▶ _EXERCISE DESCRIPTION_
Find the line holding "At what coordinates should I click to accomplish: Scan" in the entries below. Give it again exactly, along with every line after it up to and including the line holding "Given: Click the Calidad price tag icon".

▶ _PROVIDED DATA_
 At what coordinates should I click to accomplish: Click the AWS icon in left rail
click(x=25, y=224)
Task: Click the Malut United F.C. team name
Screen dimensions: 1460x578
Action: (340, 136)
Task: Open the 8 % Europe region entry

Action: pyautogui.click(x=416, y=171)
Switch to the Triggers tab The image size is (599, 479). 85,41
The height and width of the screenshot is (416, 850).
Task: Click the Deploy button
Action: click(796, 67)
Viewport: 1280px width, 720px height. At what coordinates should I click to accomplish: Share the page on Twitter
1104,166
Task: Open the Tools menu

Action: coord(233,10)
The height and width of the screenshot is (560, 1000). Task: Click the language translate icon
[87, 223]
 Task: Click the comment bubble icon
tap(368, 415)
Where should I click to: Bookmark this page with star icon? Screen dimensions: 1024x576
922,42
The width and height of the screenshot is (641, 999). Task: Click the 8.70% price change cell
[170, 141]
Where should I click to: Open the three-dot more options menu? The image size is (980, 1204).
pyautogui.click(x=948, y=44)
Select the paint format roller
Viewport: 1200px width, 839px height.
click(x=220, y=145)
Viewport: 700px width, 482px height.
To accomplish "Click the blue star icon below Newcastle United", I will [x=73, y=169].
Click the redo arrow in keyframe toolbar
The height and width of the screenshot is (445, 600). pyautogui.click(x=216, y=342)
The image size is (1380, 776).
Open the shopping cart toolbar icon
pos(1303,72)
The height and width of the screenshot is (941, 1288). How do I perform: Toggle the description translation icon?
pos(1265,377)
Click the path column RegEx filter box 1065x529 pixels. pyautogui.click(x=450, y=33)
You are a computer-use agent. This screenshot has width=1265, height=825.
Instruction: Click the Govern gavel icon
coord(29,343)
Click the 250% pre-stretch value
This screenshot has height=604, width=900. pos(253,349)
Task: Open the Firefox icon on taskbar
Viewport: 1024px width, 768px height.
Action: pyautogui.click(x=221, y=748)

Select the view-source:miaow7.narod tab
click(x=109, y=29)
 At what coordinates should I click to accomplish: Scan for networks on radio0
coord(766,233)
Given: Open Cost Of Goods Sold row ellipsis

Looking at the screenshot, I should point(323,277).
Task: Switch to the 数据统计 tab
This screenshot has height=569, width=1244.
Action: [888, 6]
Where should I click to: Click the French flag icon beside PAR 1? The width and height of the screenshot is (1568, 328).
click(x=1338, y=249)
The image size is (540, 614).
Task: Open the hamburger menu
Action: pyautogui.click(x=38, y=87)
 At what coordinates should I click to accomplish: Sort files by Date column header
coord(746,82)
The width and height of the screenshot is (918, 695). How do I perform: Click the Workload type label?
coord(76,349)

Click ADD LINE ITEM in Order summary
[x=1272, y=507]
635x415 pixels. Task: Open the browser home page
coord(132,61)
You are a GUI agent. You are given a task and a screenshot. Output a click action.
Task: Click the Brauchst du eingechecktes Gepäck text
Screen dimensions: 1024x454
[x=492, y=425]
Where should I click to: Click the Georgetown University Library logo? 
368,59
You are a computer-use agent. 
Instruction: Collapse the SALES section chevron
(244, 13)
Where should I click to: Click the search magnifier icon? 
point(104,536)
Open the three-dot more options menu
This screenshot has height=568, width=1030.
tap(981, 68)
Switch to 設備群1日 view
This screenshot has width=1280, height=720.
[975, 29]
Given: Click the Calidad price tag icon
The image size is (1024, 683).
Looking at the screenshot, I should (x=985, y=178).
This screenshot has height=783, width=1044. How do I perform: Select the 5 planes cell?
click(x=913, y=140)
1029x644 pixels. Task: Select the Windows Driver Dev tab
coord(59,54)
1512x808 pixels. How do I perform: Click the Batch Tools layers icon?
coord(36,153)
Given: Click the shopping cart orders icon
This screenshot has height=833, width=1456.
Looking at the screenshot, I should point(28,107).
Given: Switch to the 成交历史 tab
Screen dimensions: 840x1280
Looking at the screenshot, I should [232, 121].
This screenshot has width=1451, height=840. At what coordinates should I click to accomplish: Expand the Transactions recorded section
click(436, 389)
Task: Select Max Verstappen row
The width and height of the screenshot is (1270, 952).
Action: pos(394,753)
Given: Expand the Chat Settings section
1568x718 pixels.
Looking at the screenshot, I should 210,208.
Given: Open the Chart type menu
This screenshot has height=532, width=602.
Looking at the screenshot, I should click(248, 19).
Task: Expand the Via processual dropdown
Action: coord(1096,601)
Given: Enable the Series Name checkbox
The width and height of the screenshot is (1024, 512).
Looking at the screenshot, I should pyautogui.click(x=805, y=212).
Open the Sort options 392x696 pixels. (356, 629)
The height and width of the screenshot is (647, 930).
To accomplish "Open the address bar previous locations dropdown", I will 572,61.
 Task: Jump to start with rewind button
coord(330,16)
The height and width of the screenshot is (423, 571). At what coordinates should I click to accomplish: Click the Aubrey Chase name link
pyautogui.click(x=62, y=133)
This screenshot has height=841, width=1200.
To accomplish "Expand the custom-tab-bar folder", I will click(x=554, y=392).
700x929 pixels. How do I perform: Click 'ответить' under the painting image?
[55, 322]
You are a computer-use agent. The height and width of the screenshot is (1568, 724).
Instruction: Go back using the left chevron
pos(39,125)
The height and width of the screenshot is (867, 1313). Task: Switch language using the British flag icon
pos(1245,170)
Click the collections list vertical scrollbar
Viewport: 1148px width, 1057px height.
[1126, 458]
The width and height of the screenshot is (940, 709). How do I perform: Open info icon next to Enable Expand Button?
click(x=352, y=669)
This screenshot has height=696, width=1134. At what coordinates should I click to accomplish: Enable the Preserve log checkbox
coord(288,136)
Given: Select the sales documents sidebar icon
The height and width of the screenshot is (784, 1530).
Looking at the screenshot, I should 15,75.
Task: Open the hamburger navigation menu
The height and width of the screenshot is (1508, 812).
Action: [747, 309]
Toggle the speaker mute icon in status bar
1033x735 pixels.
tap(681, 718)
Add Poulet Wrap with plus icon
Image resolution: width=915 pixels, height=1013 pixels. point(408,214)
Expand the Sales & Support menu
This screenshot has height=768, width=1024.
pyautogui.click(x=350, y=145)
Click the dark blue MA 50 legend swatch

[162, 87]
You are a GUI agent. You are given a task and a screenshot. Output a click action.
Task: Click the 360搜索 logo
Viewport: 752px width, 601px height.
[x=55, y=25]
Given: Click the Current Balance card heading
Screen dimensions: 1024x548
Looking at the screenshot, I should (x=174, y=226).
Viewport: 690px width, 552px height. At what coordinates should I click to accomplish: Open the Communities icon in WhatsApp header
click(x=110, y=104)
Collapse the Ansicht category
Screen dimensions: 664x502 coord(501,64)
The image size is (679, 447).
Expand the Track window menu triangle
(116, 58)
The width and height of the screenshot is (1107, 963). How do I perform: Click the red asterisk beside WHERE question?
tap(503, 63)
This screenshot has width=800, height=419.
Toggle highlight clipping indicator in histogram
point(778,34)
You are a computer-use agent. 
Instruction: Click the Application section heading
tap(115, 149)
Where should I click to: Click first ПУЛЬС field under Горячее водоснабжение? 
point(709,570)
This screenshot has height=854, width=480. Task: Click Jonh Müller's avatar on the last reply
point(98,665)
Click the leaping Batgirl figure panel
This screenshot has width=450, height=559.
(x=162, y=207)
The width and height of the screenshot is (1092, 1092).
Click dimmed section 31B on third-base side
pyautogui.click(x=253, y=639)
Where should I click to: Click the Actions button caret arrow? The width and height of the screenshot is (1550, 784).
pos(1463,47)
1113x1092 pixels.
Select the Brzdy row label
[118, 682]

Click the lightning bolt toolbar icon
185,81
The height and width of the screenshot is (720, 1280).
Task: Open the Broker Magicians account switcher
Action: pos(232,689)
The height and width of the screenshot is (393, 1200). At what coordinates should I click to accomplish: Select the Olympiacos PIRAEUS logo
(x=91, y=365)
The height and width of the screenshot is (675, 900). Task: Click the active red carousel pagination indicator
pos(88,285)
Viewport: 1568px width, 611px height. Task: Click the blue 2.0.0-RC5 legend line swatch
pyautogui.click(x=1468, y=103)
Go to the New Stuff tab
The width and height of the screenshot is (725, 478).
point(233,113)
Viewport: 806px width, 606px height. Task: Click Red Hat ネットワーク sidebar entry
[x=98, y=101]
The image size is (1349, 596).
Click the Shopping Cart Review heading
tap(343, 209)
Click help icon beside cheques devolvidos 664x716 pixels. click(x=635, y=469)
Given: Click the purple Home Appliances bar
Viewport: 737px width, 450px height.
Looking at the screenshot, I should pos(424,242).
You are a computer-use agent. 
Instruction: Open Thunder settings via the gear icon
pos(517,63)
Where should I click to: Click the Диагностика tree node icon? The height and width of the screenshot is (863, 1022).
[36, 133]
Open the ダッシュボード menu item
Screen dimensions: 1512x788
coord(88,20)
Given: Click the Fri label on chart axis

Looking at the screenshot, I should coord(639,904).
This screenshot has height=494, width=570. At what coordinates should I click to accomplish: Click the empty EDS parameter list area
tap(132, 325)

▶ _ANSWER FOR THIS EXERCISE_
 At what coordinates should I click to accomplish: Scan for networks on radio0
coord(766,233)
Given: Open Cost Of Goods Sold row ellipsis

Looking at the screenshot, I should point(323,277).
Task: Switch to the 数据统计 tab
This screenshot has height=569, width=1244.
Action: [888, 6]
Where should I click to: Click the French flag icon beside PAR 1? The width and height of the screenshot is (1568, 328).
click(x=1338, y=249)
The image size is (540, 614).
Task: Open the hamburger menu
Action: pyautogui.click(x=38, y=87)
 At what coordinates should I click to accomplish: Sort files by Date column header
coord(746,82)
The width and height of the screenshot is (918, 695). How do I perform: Click the Workload type label?
coord(76,349)

Click ADD LINE ITEM in Order summary
[x=1272, y=507]
635x415 pixels. Task: Open the browser home page
coord(132,61)
You are a GUI agent. You are given a task and a screenshot. Output a click action.
Task: Click the Brauchst du eingechecktes Gepäck text
Screen dimensions: 1024x454
[x=492, y=425]
Where should I click to: Click the Georgetown University Library logo? 
368,59
You are a computer-use agent. 
Instruction: Collapse the SALES section chevron
(244, 13)
Where should I click to: Click the search magnifier icon? 
point(104,536)
Open the three-dot more options menu
This screenshot has height=568, width=1030.
tap(981, 68)
Switch to 設備群1日 view
This screenshot has width=1280, height=720.
[975, 29]
Given: Click the Calidad price tag icon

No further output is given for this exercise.